→ **Your task**
Write the records between the lines holding "You are a GUI" and "point(679,790)", inclusive, as a two-column CSV headed instruction and action. Give one row per record, put each field in quotes with its line breaks turned into spaces, and leave out the pictures.
== Entries ==
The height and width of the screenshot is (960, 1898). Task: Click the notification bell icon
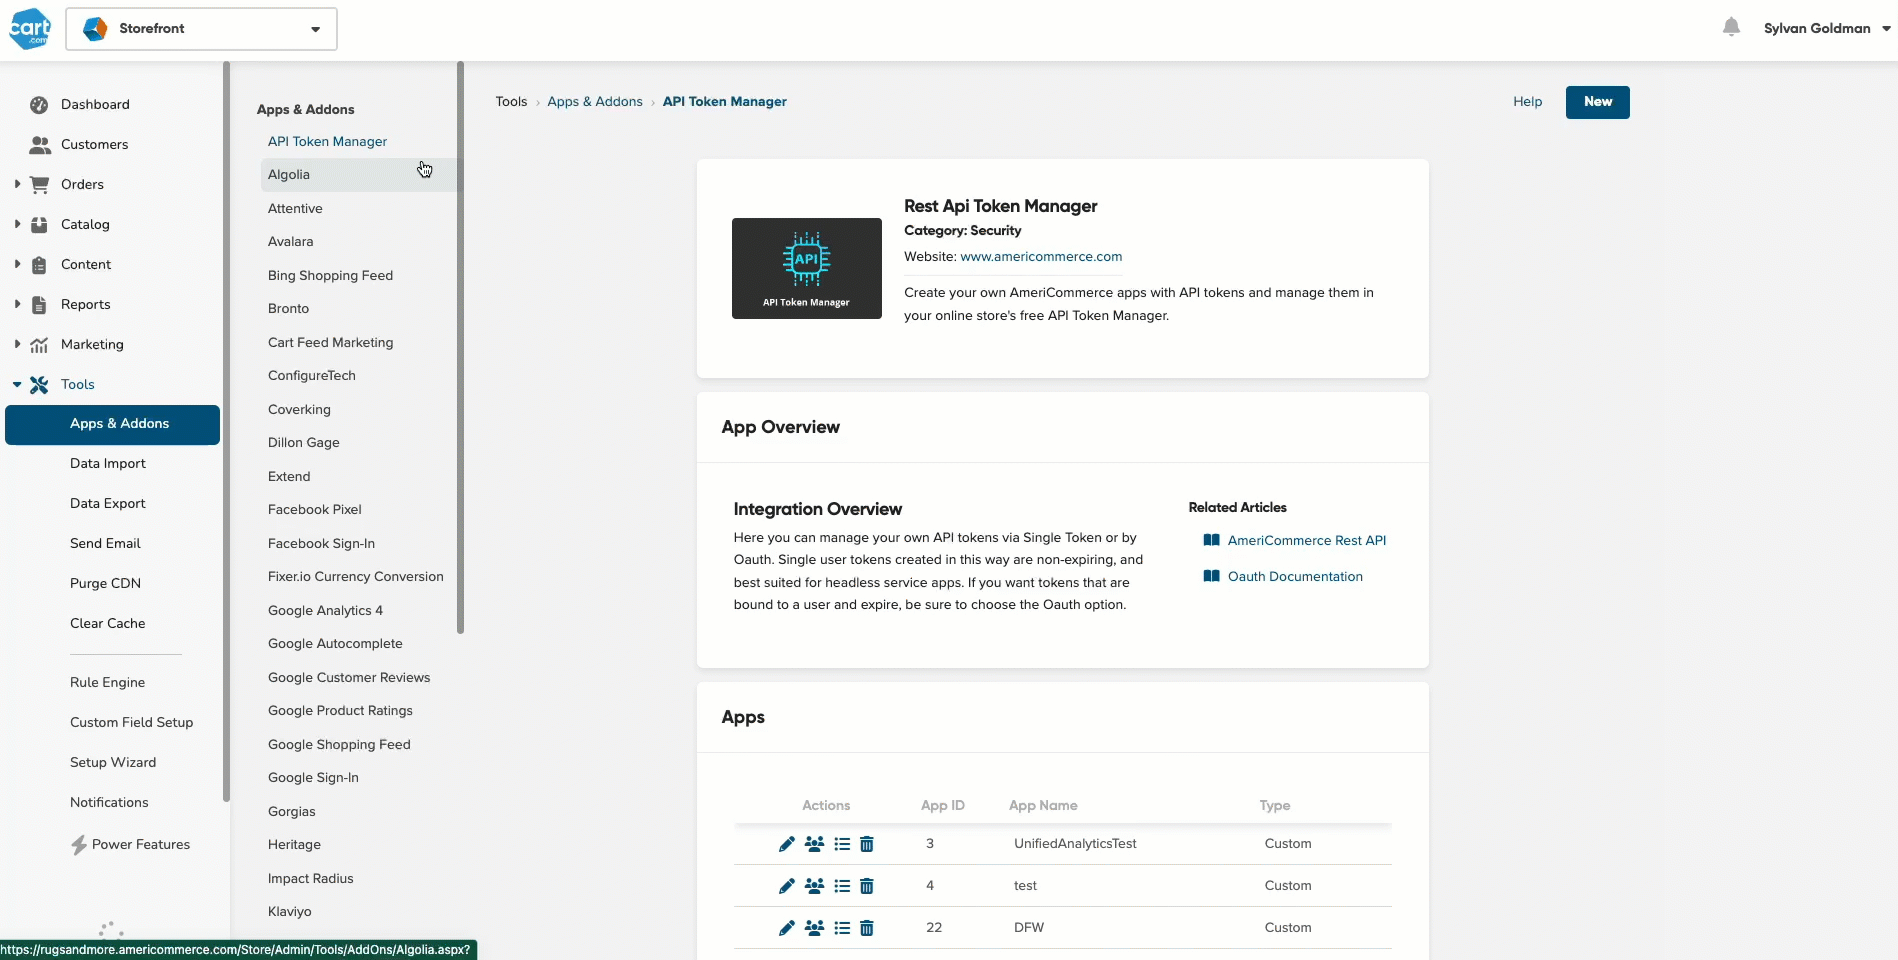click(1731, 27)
===
== Entries ==
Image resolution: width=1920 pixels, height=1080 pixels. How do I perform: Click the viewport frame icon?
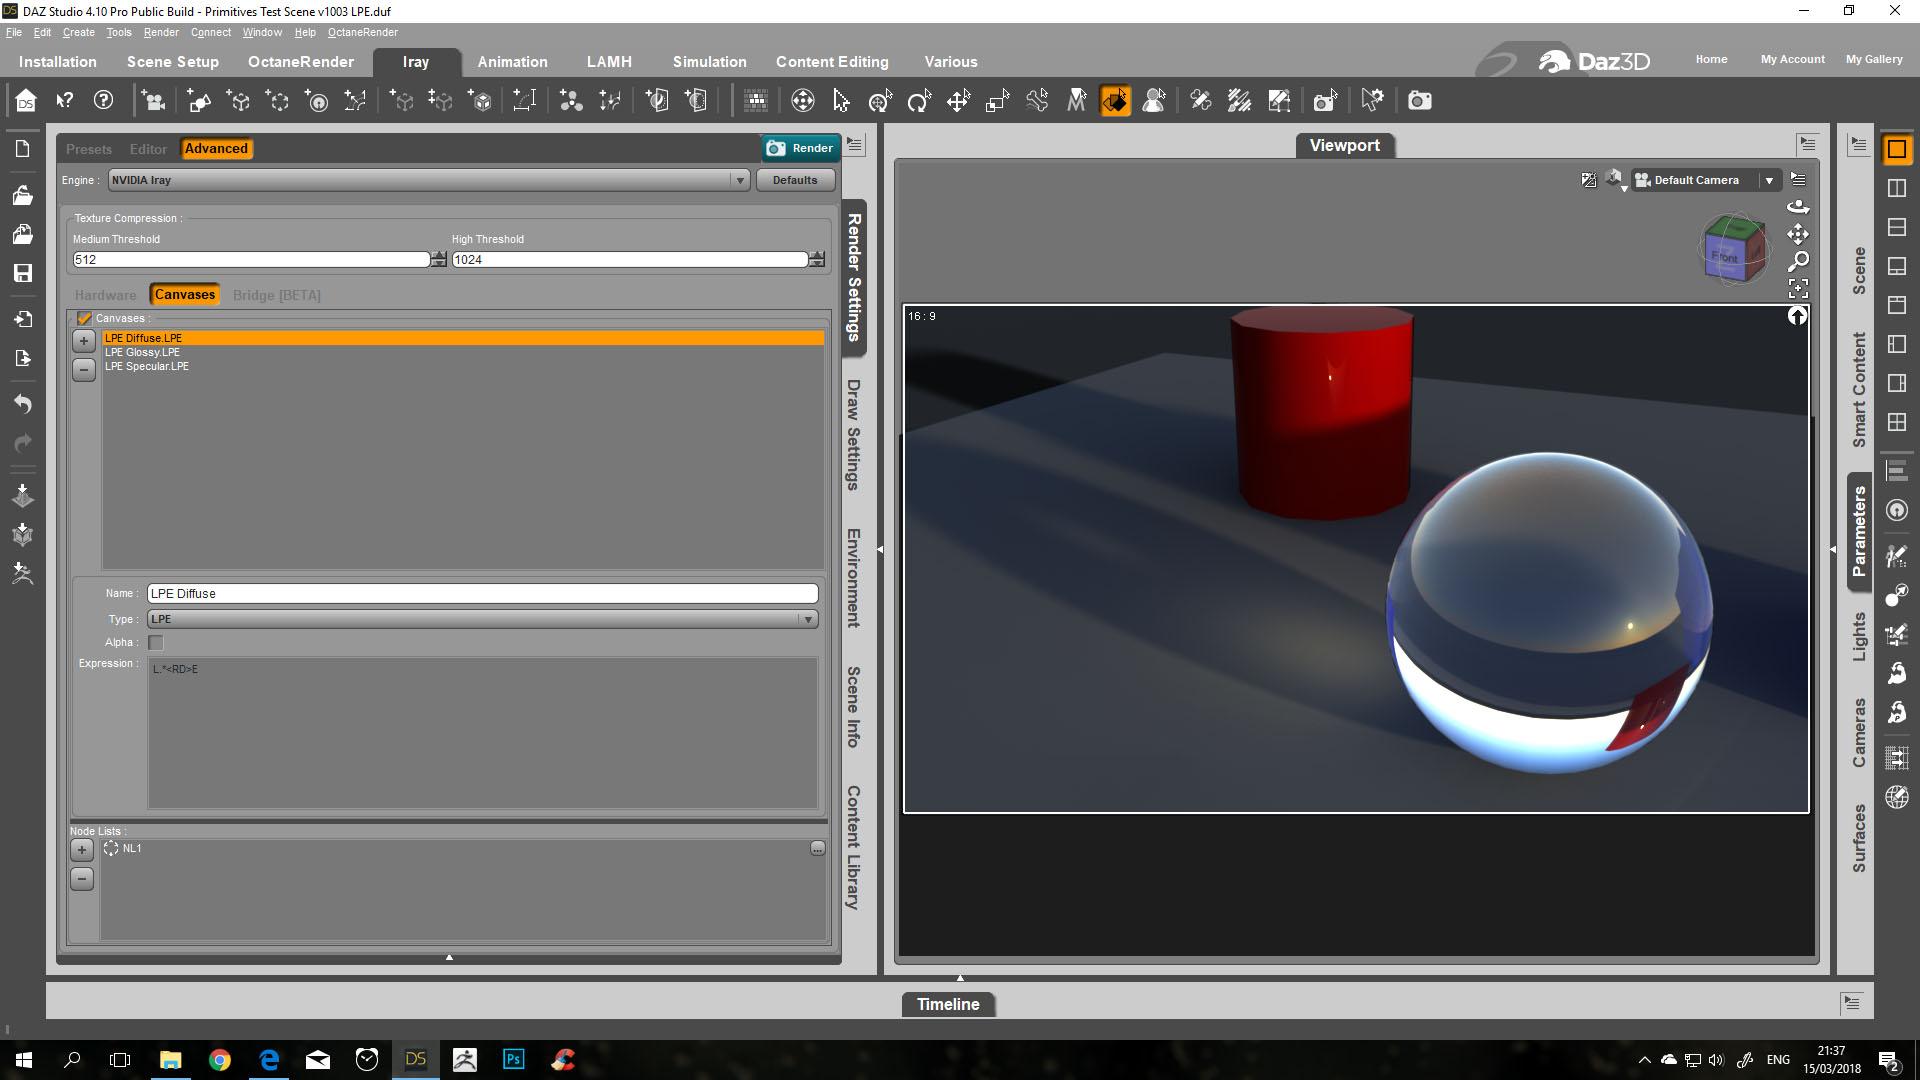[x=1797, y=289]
===
== Entries ==
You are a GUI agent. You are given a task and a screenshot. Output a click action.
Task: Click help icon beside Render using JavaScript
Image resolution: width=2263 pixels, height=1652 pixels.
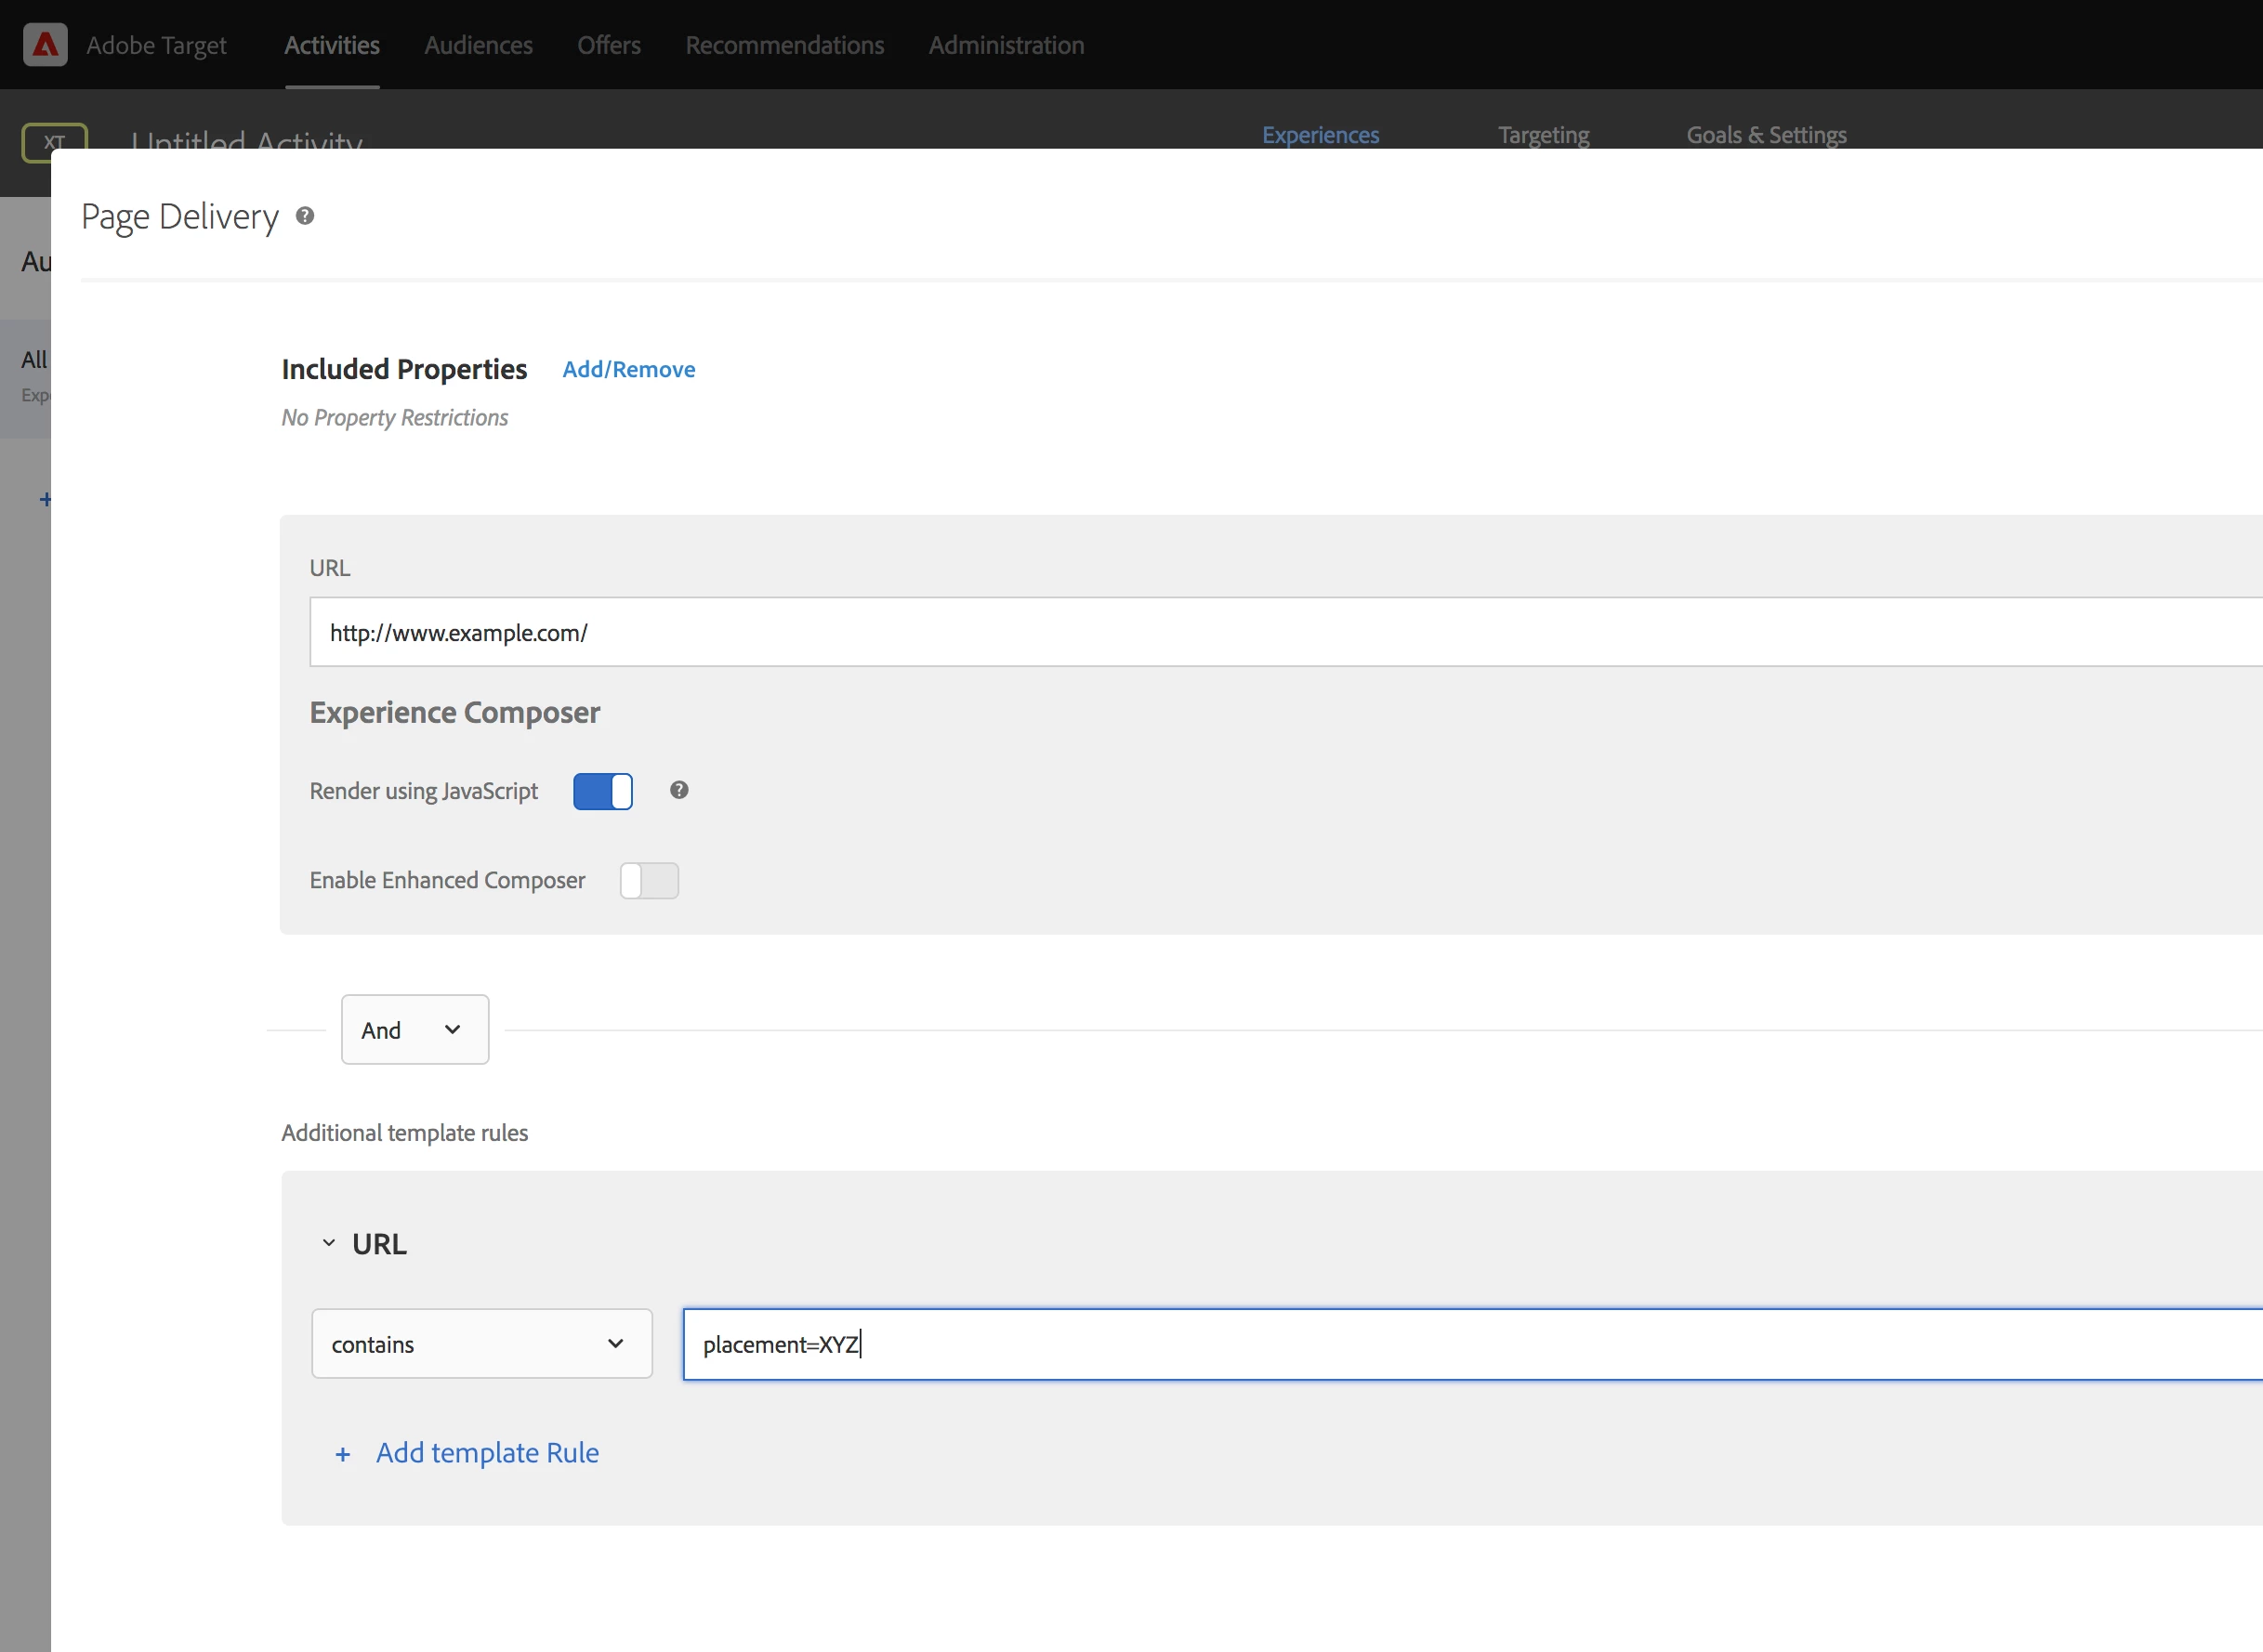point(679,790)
===
→ **Final result**
instruction,action
"You are a GUI agent. You are given a task and a screenshot. Output a click action. Task: Click help icon beside Render using JavaScript Image resolution: width=2263 pixels, height=1652 pixels.","point(679,790)"